Por antonomasia, un amigo nunca puede
ser invisible, con la única excepción del conejo Harvey en la
inolvidable película de James Stewart. En cualquier otro caso, es un
síntoma de desequilibrio mental, y conste que en un ranking de
chalaos yo quedo en el top ten.
Pero del amigo del que hablo es ese que
te hace un regalo en determinada fecha, oculto en el anonimato. En un
país como este, permitirle a alguien ampararse en la clandestinidad
suele ser una invitación al delito. Y esta no es una excepción. Yo
paso de amigos invisibles. Mis amigos son visibles, palpables y
tradicionalmente bebedores. Gente que nunca perpetraría un regalo
encubriéndose en la masa. Ni un crimen.
Lo que pasa es que, como ya somos todos
norteamericanos, que lo único que nos falta es el pavo el día de
acción de gracias, de nada, y con la excusa de “en vez de varios
regalos menos valiosos, uno más sustancioso”, se impone esta nueva
forma de barbarie y uno acaba envuelto en asuntos tan turbios como
este sin comerlo ni beberlo. Como si el valor de un regalo pudiera
cuantificarse económicamente....
De entrada, los regalos con fecha son
menos regalos. Porque los esperas. Los que molan son los inesperados,
esos que nunca te imaginarías que iban a hacer un cuatro de marzo, a
las siete y media de la tarde y en una tasca infame de un suburbio
más infame aún, al que no sabes como has llegado y del que no sabes
como saldrás.
Luego está la naturaleza del regalo.
Hay tres tipos de regalos. El primero, el convencional. Cubrir el
expediente con esa colonia que anuncian en la tele a todas horas y
que ni te has tomado la molestia de olfatear. El segundo, ese regalo
que alguien te hace porque “eso” le gusta a él. Ese puzzle de
30.000 piezas que le regalan a alguien que padece ansiedad, por ejemplo. El regalo
de verdad es el tercero, que consiste en ofrendar algo que le gusta al
sujeto pasivo, por el procedimiento de devanarse los sesos y observar
al agasajado, y prestar atención a qué cosas son las que le
apasionan y le emocionan. Este tercero, como el lince ibérico y los
autobuses de la línea 41 de la EMT, está en franco peligro de
extinción. Lo que no deja de ser una pena.

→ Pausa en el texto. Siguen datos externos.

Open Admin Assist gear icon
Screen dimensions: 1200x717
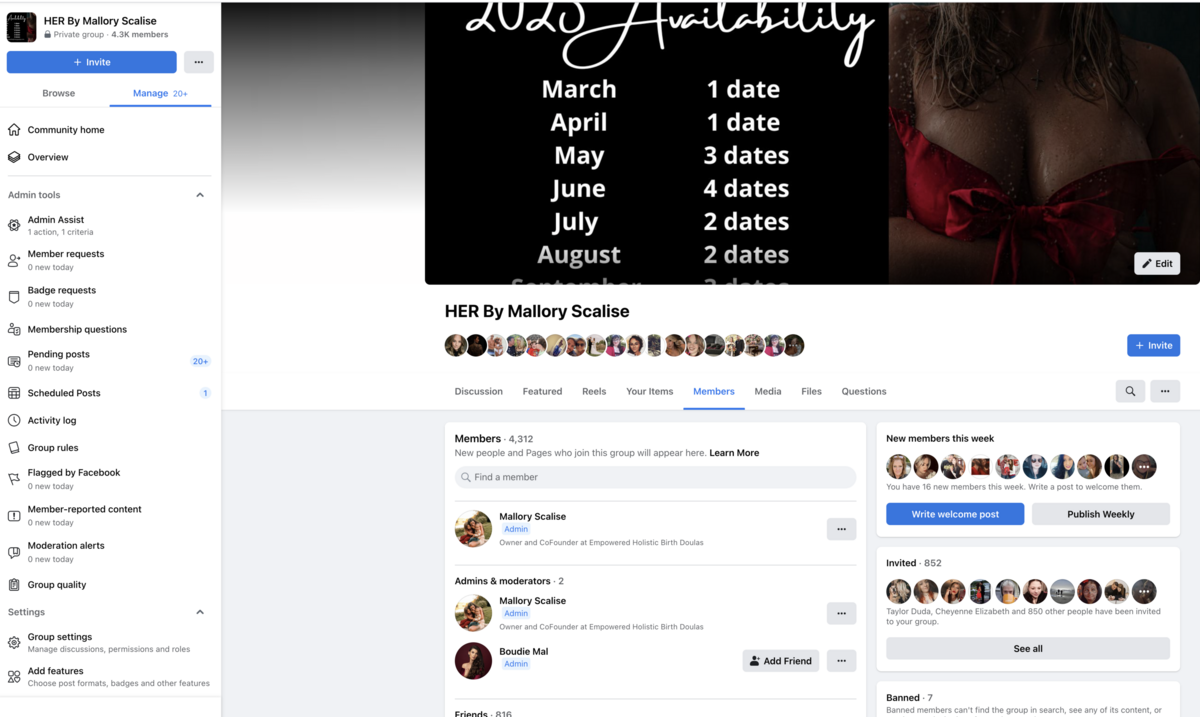tap(14, 225)
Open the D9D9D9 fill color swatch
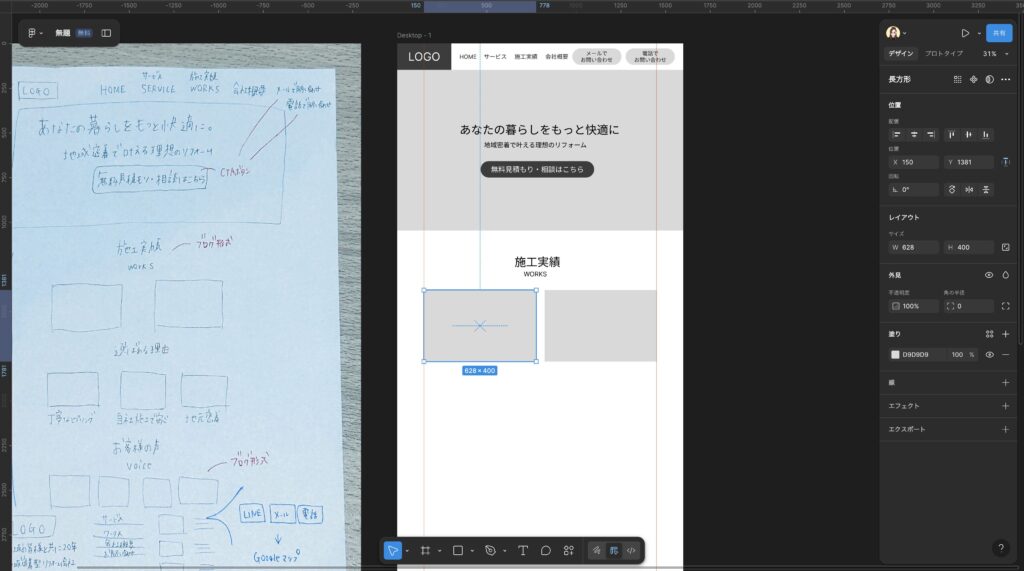The height and width of the screenshot is (571, 1024). [x=895, y=355]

En legítima defensa, y a despecho de
esa educación en la que mis padres invirtieron tanto, sobre todo
tiempo, que el dinero no hace la urbanidad, ya advierto que he
desarrollado una habilidad extraordinaria para poner una cara de asco
que intimida cuando el regalo no me gusta. Luego, las reclamaciones
al maestro armero.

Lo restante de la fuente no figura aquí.